Canadian Blues: Reference & Collector’s Guide
By Mike Carr

THE PRESS RELEASE:Canadian Blues is the second in a series of reference and collectors guides from Rock My World Canada! This guide contains all things Canadian blues. This issue contains 215 full colour pages, over 700 artists and nearly 2800 album covers. Although it is not a full discography of each artist, collectors may find this a valuable resource and starting point when on the search for Canadian blues artists. New in this guide are lists of blues festivals, societies, record labels and for those that like live music, there is now an autograph page.”


On the Record: Music Journalists on Their Lives, Craft, and Careers
By Mike Hilleary

THE PRESS RELEASE:Rolling Stone, Creem, the Village Voice, SPIN, Billboard, Stereogum, Pitchfork.
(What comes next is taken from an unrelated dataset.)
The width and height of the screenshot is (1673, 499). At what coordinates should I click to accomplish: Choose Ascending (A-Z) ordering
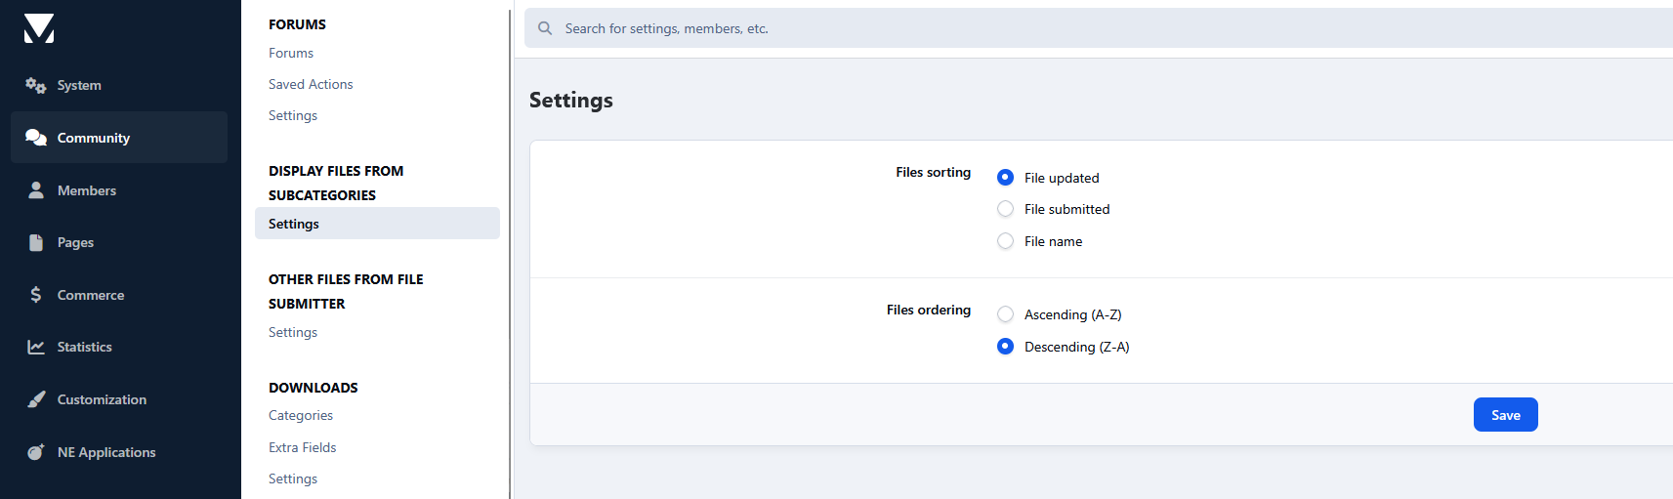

How did the music journalists who write for these popular publications break into the business? How have they honed their writing and interviewing techniques? How have they managed to thrive amid major changes in the industry, as print magazines have declined and digital publications have emerged? What does it take to turn a love of music into a professional writing career?”
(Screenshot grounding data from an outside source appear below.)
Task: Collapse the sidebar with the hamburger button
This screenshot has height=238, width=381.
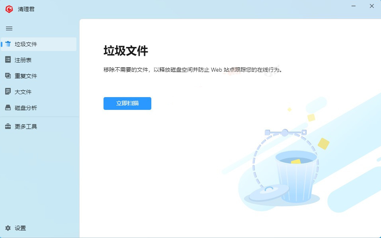Action: [9, 28]
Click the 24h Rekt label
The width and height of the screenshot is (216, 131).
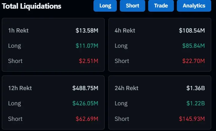[126, 88]
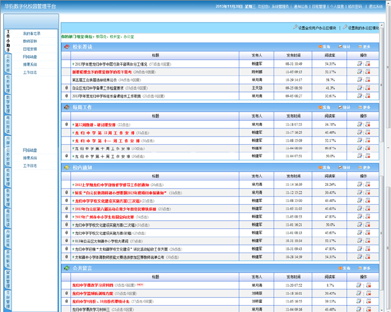Click the 校长荐读 section header icon
Viewport: 391px width, 312px height.
pyautogui.click(x=67, y=46)

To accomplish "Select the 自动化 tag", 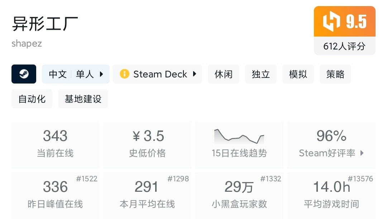I will [32, 99].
Red Wave: An American in the Soviet Music Underground
By Joanna Stingray, Madison Stingray

THE PRESS RELEASE: “The inspiring and poetic memoir of the young New Wave musician whose improbable Cold War heroics opened the clandestine world of Leningrad punk and rock to the West. Joanna Stingray was only 23 years old when she first set foot in the USSR and started meeting now-legendary musicians and artists of the Soviet underground like Boris Grebenshchikov, Sergei Kuryokhin and Viktor Tsoi. By 1985, she was writing and recording with them, and smuggling their music to the West in order to produce the groundbreaking album Red Wave: 4 Underground Bands from the USSR. This is her testimony of youthful fortitude and rebellion, her love story, and proof of the power of music and youth culture over stagnancy and oppression. The book, written with her singer/songwriter daughter, Madison, includes Stingray’s extensive collection of photographs, artworks, and interviews with the musicians.”


A Field Guide to Punk
By Steve Wide

THE PRESS RELEASE: “What makes punk… punk? We might all know The Sex Pistols from the opening bar of their songs. But how do we place the punk movement in the context of the wider zeitgeist of the time? And how do the various offshoots of punk — American, British, Australian — intersect and overlap? Well, that’s precisely what DJ and author Steve Wide explains in this book.”


A Field Guide to Post-Punk & New Wave
By Steve Wide

THE PRESS RELEASE: “What makes New Wave… New Wave? It’s the catchall name of punk’s poppy offshoot, born in the ’70s, simultaneously in the United States and United Kingdom. But how would you describe New Wave’s context in the zeitgeist of the time, or explain how this new electro-rock made people feel? Well, that’s precisely what DJ and author Steve Wide explains in this handy book. In these pages, Steve explains the social and music industry climates of the ’70s and ’80s, unpacking the influence of the punk genre on NYC-based groups like The Velvet Underground and New York Dolls. There’s also a timeline on the usage of the term New Wave — for a long chunk of the ’70s it was used almost interchangeably with punk. There are breakdowns on the key record labels, DJs, producers, engineers and magazines — all of which stitched their own layer on the New Wave patchwork. There are deep dives into controversies, rivalries, and messy band breakups. And lastly, there’s a dissection of how ripples of New Wave are still felt today, in recorded music and across wider pop culture.”